Старшие братья, служившие в войске царя Израиля Саула, приезжая домой, уговаривали его поступить на службу:
– Говорят, разбойники обходят нашу деревню стороной. Они боятся твоего пастушьего посоха больше, чем меча солдата.
– Простые люди гуляют по чистой траве. Если я буду маршировать по грязным дорогам, то не смогу не выпачкать ног. А музыку нужно играть чистым, – отвечал он обычно. Братья переглядывались и умолкали.
Однажды царь Саул заболел. Он вспомнил, что рассказывали ему братья Давида
– Я приказываю тебе остаться, – сказал царь Давиду.
Тот нахмурился и опустил голову, будто собираясь бодаться.
– Если я умру без твоей музыки, войны за престол утопят нашу страну в крови, – сказал Саул.
Так Давид помимо воли сделался придворным музыкантом. Но война и так стояла на пороге. Войска Израиля столкнулись с могучими воинами: филистимлянами.
– Сражения развеселят мне сердце не хуже твоих мелодий. Я уеду воевать, а ты отправляйся к отцу, – сказал царь Давиду.
Парень вернулся домой и снова по утрам, захватив с собой арфу, посох и пращу, выгонял овец к подножиям холмов. Однажды отец отправил его в военный лагерь к братьям, чтобы привезти им мяса и хлеба.
Родичи встретили хмуро.
– Что случилось? – спросил Давид.
– Мы отступаем. У людей закончились еда и смелость. Чертов филистимлянин Голиаф шестой день подряд позорит нашу армию, – ответил старший брат, – каждое утро он вызывает любого бойца сразиться с ним. Никто так и не решился выйти.
– Почему?
– Он огромный, как медведь, и закован в медную броню. Армия проигравшего бойца уйдет в рабство к войску победившего.
– Бояться глупо. От этого пропадает аппетит, – Давид оставил мешок с едой у братьев в палатке и вышел к полю за земляным валом перед лагерем израильтян. Там в одиночестве возвышался великан в медных доспехах.
– Эй, трусы! – орал гигантский воин, потрясая копьём, похожим на ствол дерева. – Так и будете отсиживаться? Ваши отцы были зайцами, родившими мышей!
– Не торопись с грубыми словами, малыш! – крикнул Давид. – А то придется затолкать их тебе обратно в глотку!
– В вашем войске нашелся один мужчина, да и тот мальчишка-пастух! – хохотнул Голиаф.
– Да, я пастух, – сказал Давид и спрыгнул с вала, направляясь к огромной фигуре, – и я неплохо справляюсь с баранами вроде тебя.
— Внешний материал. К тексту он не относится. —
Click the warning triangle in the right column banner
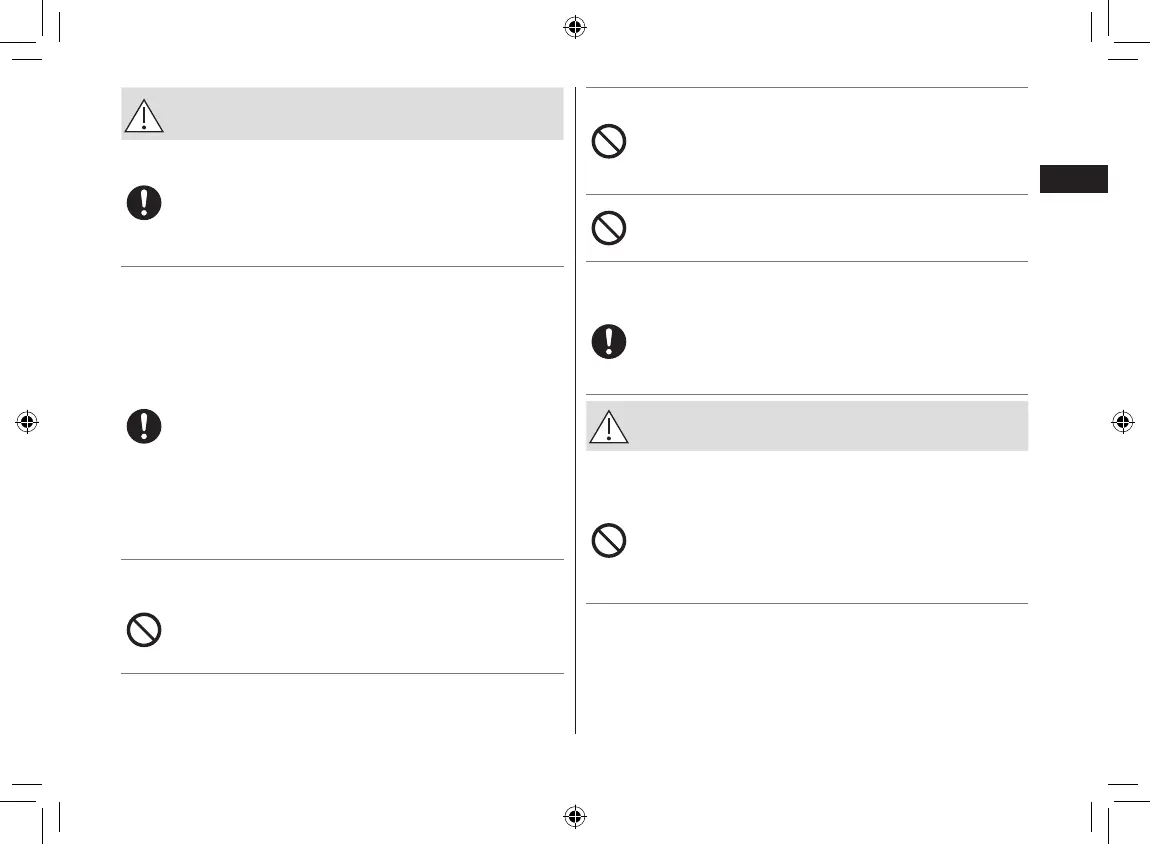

Разбившая напротив лагерь армия взвыла от предвкушения потехи – щуплый Давид по сравнению с Голиафом казался новорожденным котёнком. За спиной пастуха глухо зароптали земляки, с растущей тревогой наблюдавшие за перебранкой.
– Слышал я, что ты бренчишь на арфе. Беги домой, пока в штаны не наложил, музыкант! – орал Голиаф под хохот своего войска. – Сложи там гимн трусливых израильтян!
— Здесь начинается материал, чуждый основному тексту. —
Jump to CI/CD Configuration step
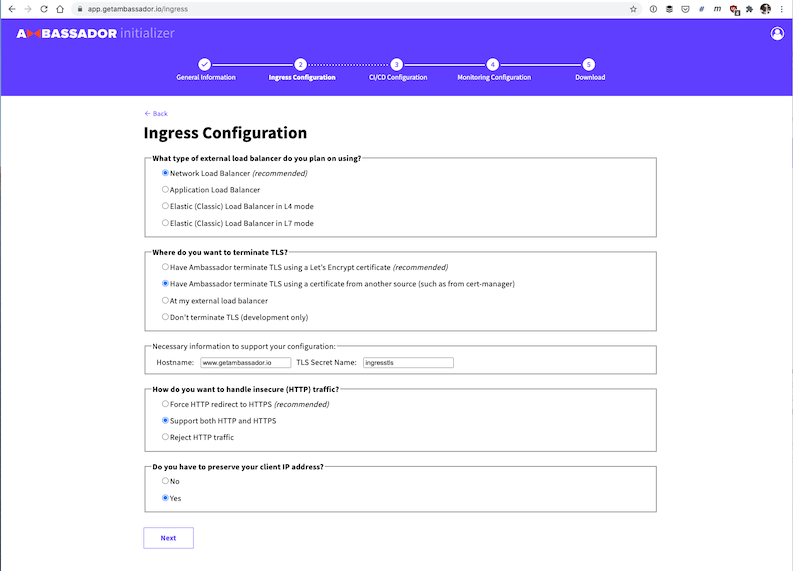 tap(397, 64)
– Мне сказали не возвращаться без твоей головы, – сказал Давид.
– Значит, просто вернёшься по кускам! – крикнул Голиаф и метнул копьё в наглого выскочку.
Тяжелое острие просвистело мимо лица пастуха, но он даже не шевельнулся. Достал из мешочка на поясе камень и кожаную полоску пращи.
– Я лучше сыграю тебе здесь! – крикнул Давид. – Сыграю на твоей голове.